*** THE INPUT Section Begins ***
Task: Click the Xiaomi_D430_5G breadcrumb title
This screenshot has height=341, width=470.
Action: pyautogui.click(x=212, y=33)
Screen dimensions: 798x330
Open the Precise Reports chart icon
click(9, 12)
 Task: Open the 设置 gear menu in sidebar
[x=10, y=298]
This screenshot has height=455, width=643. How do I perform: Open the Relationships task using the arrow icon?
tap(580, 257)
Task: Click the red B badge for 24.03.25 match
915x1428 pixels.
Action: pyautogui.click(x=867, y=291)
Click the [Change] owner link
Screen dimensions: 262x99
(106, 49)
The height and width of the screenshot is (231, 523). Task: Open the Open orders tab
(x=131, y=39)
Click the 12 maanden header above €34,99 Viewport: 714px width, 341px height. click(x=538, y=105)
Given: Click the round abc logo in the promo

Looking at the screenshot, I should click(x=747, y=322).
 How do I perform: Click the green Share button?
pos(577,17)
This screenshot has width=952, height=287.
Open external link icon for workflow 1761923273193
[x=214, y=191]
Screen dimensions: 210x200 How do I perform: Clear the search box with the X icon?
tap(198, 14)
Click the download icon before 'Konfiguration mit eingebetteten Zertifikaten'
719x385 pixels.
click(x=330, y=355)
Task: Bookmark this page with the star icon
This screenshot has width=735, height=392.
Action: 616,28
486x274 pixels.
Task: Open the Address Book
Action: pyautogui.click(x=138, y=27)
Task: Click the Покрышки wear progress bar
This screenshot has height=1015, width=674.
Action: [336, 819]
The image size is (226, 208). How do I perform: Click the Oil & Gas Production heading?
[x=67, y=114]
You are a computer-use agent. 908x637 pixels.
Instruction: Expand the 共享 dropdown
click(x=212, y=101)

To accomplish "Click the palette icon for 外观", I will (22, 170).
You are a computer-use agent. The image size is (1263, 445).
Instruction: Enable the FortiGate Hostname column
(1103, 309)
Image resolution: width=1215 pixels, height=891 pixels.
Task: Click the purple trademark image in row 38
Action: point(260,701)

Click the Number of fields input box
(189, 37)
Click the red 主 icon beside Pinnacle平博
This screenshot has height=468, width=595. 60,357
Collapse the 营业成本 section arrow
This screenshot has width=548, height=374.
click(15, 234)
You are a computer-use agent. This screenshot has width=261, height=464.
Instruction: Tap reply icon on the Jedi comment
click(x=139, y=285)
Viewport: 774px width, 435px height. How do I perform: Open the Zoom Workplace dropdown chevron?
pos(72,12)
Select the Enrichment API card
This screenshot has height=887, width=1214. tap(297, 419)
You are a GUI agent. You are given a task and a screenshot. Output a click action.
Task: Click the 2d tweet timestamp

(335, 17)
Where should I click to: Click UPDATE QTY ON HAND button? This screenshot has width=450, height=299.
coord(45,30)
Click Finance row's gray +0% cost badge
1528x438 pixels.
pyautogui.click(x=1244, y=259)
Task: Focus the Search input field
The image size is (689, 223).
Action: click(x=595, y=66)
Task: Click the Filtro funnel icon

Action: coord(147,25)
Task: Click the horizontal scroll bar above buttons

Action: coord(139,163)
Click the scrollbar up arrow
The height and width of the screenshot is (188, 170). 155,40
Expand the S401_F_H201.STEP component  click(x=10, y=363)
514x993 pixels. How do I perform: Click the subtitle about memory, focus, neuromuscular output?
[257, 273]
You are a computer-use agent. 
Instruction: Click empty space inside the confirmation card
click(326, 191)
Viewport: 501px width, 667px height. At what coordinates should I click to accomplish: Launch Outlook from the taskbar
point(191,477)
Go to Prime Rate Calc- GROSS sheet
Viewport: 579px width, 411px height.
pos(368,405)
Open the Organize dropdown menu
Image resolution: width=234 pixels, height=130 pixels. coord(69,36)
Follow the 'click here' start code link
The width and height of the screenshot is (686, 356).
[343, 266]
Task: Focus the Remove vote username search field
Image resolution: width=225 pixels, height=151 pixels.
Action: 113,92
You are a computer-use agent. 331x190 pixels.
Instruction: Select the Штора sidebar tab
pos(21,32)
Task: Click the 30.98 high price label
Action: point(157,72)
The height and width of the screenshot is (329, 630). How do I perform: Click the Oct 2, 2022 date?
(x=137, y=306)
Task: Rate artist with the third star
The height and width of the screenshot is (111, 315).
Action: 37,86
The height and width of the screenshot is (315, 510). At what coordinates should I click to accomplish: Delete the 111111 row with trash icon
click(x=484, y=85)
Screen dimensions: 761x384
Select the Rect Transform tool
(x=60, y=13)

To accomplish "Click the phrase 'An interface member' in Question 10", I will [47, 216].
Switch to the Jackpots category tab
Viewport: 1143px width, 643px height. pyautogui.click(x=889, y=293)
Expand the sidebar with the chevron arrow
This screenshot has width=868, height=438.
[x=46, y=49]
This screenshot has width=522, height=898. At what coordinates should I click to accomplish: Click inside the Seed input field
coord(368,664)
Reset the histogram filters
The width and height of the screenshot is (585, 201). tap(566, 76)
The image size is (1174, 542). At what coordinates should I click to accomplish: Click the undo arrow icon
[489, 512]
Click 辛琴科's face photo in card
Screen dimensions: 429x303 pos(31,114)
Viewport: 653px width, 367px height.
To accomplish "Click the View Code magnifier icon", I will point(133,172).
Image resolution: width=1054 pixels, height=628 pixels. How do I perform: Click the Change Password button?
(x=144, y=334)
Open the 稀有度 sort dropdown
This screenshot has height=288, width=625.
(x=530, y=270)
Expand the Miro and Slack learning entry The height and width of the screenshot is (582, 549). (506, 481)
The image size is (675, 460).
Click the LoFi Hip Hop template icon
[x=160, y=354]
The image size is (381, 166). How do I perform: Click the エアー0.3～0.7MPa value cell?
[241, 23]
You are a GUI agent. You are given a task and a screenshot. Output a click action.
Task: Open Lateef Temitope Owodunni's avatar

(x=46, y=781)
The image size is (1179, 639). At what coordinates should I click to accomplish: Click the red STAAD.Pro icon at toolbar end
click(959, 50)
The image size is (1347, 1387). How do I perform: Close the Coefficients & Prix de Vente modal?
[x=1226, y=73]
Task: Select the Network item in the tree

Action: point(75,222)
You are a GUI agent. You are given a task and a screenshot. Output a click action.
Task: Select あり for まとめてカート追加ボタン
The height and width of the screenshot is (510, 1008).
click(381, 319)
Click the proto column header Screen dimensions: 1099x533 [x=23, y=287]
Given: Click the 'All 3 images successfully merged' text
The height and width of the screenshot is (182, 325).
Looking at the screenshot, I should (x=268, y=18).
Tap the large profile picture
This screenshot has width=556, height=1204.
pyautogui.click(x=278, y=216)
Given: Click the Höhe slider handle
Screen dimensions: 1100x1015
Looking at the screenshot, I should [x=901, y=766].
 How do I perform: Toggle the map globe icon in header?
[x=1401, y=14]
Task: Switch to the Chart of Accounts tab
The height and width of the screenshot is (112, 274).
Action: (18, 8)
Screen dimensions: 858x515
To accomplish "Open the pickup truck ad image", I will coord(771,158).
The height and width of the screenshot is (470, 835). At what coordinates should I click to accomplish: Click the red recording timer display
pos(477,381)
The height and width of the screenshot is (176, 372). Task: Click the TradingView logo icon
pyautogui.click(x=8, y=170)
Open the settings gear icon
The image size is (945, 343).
*** THE INPUT Section Ends ***
EXERCISE OBJECTIVE = Return every line from the one holding "The height and width of the screenshot is (470, 835)." through the end of the data, exactly as it appears, with both ends kept and nothing else.

TASK OUTPUT =
The height and width of the screenshot is (470, 835). At what coordinates should I click to accomplish: Click the red recording timer display
pos(477,381)
The height and width of the screenshot is (176, 372). Task: Click the TradingView logo icon
pyautogui.click(x=8, y=170)
Open the settings gear icon
The image size is (945, 343).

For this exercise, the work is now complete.